In the entries below, which lines run from the one containing "Presentatoren (74, 1798)" to the one containing "视频中心 (895, 2279)"? Copy exactly those lines, ends included, and no others.

**SOURCE DATA:**
================================

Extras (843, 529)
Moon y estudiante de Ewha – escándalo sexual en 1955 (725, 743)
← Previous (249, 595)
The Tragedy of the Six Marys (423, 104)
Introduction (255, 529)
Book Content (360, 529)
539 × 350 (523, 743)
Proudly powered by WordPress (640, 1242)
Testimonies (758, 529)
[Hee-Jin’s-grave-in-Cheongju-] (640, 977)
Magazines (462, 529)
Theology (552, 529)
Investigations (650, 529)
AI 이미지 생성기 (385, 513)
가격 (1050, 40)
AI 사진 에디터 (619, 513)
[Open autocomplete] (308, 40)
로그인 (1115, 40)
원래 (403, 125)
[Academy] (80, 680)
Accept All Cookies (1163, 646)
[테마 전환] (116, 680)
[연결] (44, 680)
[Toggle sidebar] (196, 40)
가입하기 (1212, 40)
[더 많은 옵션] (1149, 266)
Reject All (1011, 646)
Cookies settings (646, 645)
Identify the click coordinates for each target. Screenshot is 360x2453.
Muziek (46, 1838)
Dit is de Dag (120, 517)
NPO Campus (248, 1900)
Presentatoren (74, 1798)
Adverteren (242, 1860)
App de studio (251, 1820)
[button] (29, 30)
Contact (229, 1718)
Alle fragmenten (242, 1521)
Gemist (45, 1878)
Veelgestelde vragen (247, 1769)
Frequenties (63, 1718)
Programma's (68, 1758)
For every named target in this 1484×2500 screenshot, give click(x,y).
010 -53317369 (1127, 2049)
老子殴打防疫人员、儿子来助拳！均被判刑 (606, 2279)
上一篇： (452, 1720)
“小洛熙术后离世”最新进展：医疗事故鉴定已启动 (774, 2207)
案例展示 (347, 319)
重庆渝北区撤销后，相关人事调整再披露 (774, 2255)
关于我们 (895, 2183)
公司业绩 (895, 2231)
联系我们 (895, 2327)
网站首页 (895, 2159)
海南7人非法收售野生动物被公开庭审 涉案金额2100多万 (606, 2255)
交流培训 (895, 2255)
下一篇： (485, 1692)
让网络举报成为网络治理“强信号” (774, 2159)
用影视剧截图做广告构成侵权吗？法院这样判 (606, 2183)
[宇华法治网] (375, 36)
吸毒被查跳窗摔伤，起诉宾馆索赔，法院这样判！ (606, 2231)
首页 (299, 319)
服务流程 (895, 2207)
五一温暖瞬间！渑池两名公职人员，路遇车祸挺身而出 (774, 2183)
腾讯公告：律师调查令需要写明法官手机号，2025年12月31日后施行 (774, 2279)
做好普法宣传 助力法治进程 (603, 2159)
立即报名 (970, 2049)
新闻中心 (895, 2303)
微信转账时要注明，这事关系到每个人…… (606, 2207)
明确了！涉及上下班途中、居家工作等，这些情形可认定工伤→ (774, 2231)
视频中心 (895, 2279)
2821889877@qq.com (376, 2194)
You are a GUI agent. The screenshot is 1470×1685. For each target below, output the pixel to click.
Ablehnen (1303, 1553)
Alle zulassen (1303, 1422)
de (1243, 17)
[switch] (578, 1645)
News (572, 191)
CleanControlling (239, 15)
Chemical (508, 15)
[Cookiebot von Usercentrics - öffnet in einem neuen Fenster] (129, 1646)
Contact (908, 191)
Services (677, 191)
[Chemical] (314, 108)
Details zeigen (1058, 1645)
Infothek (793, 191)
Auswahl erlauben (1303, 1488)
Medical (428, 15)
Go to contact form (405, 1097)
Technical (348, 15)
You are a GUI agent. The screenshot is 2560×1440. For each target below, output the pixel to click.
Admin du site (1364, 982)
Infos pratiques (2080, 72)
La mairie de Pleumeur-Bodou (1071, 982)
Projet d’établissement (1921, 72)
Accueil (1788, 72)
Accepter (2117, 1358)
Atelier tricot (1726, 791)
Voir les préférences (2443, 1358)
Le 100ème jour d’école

================================

**TASK ANSWER:**
Presentatoren (74, 1798)
Adverteren (242, 1860)
App de studio (251, 1820)
[button] (29, 30)
Contact (229, 1718)
Alle fragmenten (242, 1521)
Gemist (45, 1878)
Veelgestelde vragen (247, 1769)
Frequenties (63, 1718)
Programma's (68, 1758)
For every named target in this 1484×2500 screenshot, give click(x,y).
010 -53317369 (1127, 2049)
老子殴打防疫人员、儿子来助拳！均被判刑 (606, 2279)
上一篇： (452, 1720)
“小洛熙术后离世”最新进展：医疗事故鉴定已启动 (774, 2207)
案例展示 (347, 319)
重庆渝北区撤销后，相关人事调整再披露 (774, 2255)
关于我们 (895, 2183)
公司业绩 (895, 2231)
联系我们 (895, 2327)
网站首页 (895, 2159)
海南7人非法收售野生动物被公开庭审 涉案金额2100多万 (606, 2255)
交流培训 (895, 2255)
下一篇： (485, 1692)
让网络举报成为网络治理“强信号” (774, 2159)
用影视剧截图做广告构成侵权吗？法院这样判 (606, 2183)
[宇华法治网] (375, 36)
吸毒被查跳窗摔伤，起诉宾馆索赔，法院这样判！ (606, 2231)
首页 (299, 319)
服务流程 (895, 2207)
五一温暖瞬间！渑池两名公职人员，路遇车祸挺身而出 (774, 2183)
腾讯公告：律师调查令需要写明法官手机号，2025年12月31日后施行 (774, 2279)
做好普法宣传 助力法治进程 (603, 2159)
立即报名 (970, 2049)
新闻中心 (895, 2303)
微信转账时要注明，这事关系到每个人…… (606, 2207)
明确了！涉及上下班途中、居家工作等，这些情形可认定工伤→ (774, 2231)
视频中心 (895, 2279)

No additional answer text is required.